Following the money often leads to interesting insights. If you work in international development, you’ve likely noticed a good deal of money being channeled to the hands of social entrepreneurs. Backed by social impact banks and foundations, social investors are zeroing in on enterprises committed to both financial returns and impact, addressing everything from rural water access , eye care services and surgery, affordable housing and sustainable sourcing, some of the most pressing issues of the world today.
Social Investment and Rural Enterprise Development
At CIAT’s Linking Farmers to Market Program an explosion of new partnerships and learning alliances are occurring across the public/private aisle. Learning from the business models we’ve seen in the last few decades, we’ve joined up with a network of organizations (New Business Modes for Sustainable Trading Relationships) committed to capitalizing on a budding framework for enterprise-based inclusion of small growers in the developing world.
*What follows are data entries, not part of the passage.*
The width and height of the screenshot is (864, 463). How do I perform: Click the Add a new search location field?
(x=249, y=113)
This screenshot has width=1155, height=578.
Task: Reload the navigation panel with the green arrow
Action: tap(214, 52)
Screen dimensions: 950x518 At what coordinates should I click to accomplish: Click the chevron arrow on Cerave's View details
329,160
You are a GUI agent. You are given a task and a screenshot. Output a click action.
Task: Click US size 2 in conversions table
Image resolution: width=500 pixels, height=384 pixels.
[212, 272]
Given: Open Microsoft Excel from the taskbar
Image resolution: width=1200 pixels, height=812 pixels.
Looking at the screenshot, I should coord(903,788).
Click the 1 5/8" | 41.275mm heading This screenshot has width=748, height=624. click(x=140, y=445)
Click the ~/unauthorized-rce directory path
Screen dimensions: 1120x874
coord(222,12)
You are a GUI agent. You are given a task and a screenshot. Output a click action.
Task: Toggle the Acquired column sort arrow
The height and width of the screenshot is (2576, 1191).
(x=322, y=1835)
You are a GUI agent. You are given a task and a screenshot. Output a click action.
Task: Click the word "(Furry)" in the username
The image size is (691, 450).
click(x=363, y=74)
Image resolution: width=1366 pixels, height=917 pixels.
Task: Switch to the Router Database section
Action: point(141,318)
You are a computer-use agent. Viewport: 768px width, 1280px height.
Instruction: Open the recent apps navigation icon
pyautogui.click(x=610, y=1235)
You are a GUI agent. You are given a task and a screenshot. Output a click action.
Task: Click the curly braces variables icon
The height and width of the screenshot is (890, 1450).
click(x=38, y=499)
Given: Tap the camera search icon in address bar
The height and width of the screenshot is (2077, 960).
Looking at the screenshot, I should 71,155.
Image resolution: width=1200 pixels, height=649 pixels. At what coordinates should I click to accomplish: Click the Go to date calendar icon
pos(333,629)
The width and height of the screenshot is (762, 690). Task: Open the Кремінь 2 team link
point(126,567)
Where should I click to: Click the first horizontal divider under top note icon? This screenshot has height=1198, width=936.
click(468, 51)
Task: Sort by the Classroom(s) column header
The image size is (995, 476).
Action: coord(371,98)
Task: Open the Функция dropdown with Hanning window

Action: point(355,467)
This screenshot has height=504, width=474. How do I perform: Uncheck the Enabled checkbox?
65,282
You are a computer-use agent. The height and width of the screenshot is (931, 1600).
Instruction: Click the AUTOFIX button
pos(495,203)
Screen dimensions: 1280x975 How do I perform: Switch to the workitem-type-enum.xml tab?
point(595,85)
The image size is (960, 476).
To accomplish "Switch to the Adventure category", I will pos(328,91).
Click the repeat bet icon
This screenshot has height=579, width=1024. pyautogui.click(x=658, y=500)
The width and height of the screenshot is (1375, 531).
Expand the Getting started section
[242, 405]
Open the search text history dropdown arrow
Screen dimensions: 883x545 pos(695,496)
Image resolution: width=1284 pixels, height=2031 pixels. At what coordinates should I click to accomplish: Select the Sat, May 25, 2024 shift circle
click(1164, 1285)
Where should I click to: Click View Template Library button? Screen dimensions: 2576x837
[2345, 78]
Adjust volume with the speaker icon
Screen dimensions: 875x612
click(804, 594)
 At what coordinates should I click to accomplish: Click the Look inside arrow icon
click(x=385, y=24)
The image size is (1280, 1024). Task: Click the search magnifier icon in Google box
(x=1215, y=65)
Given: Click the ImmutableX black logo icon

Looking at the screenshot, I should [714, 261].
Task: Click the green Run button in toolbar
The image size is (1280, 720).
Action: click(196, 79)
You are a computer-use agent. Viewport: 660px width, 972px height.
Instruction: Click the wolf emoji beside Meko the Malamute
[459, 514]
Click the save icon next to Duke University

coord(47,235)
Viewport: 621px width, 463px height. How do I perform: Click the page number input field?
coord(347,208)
This international consortium of organizations is housed at the International Institute for Economic Development (IIED) in partnership with Catholic Relief Services, Rainforest Alliance, CIAT, Sustainable Food Lab, and the Bill and Melinda Gates Foundation.
Principles of New Business Models
From examining the literature on value chains, following discussions with the private sector and drawing on our own experience through pilot projects, we have identified as set of principles that can serve as a framework for diagnosing and improving trading relationship when moving to a scalable business model. This framework continues to evolve as global advances are made and smallholders are creatively engaged in dynamic markets. We have seen consistent evidence that supply chains are most robust for smallholders where there is a structure in the value chain for:
- Chain-wide collaboration on shared goals and identified champions for these goals;
- New market linkages;
- Fair and transparent chain governance;
- Equitable access to services;
- Inclusive innovations in the chain; and
- Measurement of outcomes throughout the chain, with those measures shared between chain actors and used for continual commercial and social improvement.
This series will focus on our research around these issues, discussing the tenets of what our consortium has denoted as hallmarks of sustainable trading partnerships, recognizing that pro-poor development is in the interest of both the public and the private sector.